The European Court of First Instance said Microsoft must comply with penalties imposed in March by the European Commission, which determined that Microsoft used its monopoly in operating systems to manipulate the markets for media players and work group server operating systems. Microsoft is still appealing the case and will pursue a possible settlement.

Microsoft will have to release a version of Windows without the Windows media software and to make certain protocols of its Windows Server operating system available to competitors. The intent is to level the playing field for competitors in both markets.

The EU ruling will force Microsoft to disclose more technical information than it has in the past, specifically dealing with Windows Server, said Brad Smith, a senior vice president and general counsel at Microsoft. The company intends to create a Web site with the technical details, fees and terms for the new server protocols, Smith said.

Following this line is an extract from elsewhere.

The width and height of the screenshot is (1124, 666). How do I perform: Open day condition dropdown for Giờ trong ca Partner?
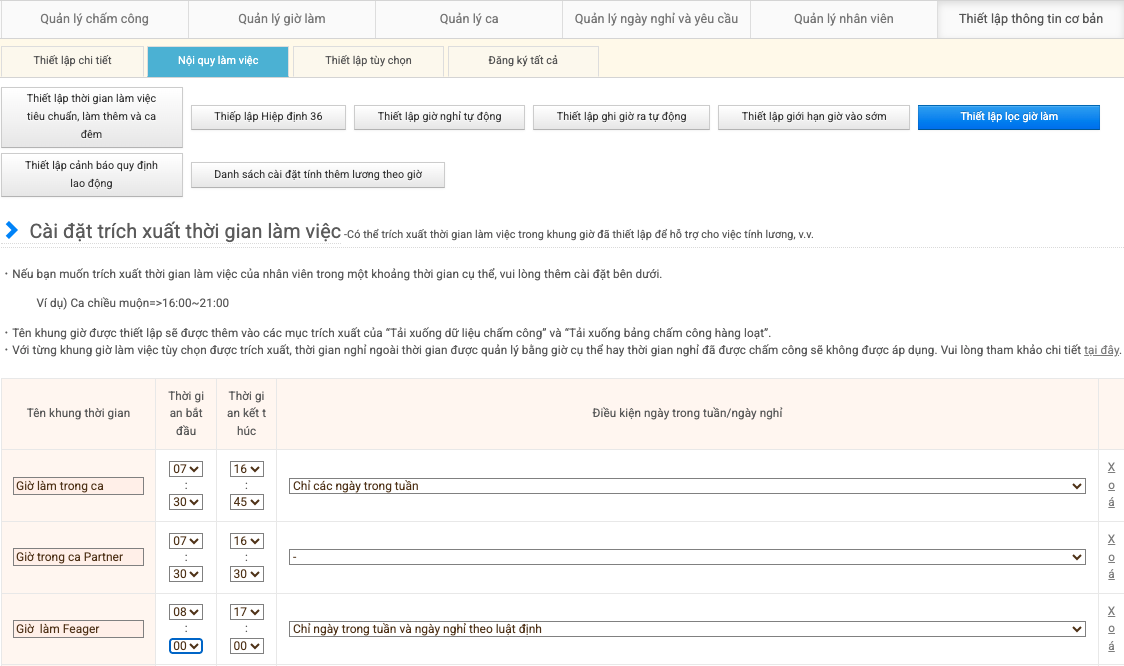(687, 557)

"The Commission's decision also covers a new category of communications protocols," Smith told reporters Wednesday. "Under the Commission's decision, we are obligated to make those protocols available for license so that they can be implemented in competing server software."

In the U.S. Department of Justice's antitrust case against Microsoft, the software giant was compelled to publish some Windows client protocols that allow desktop PCs to communicate with servers. About 20 companies, including Sun Microsystems and AOL, already participate in the existing licensing program, which is called Microsoft Communications Protocol Program.

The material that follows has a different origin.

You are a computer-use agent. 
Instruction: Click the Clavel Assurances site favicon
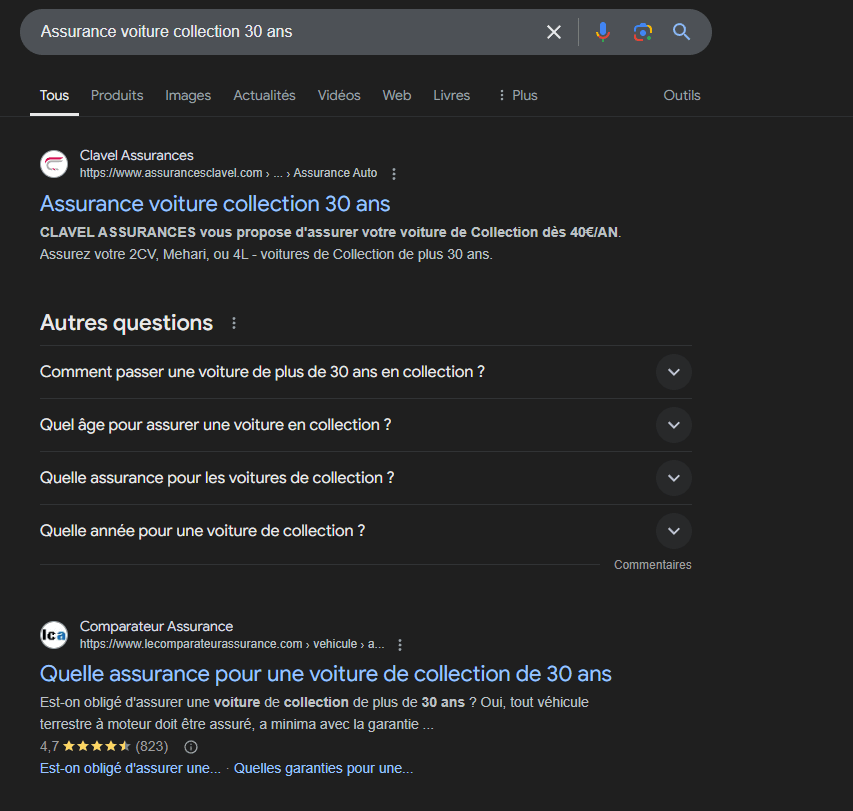point(54,163)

The European Commission had ordered Microsoft to license protocols that deal with, among other tasks, sharing files stored on servers, sharing printers and authenticating a user's access to a network.

Some Microsoft competitors said they will investigate the new set of protocols, but any decision regarding licensing would require more time.

Novell, which owns its distribution of Linux and the NetWare operating systems, lauded the decision to enforce the ruling.

"Novell has been clear that we were very interested in seeing the remedy implemented, and we believe that it could be beneficial to players in the work group server market, including Novell," a company spokesman said.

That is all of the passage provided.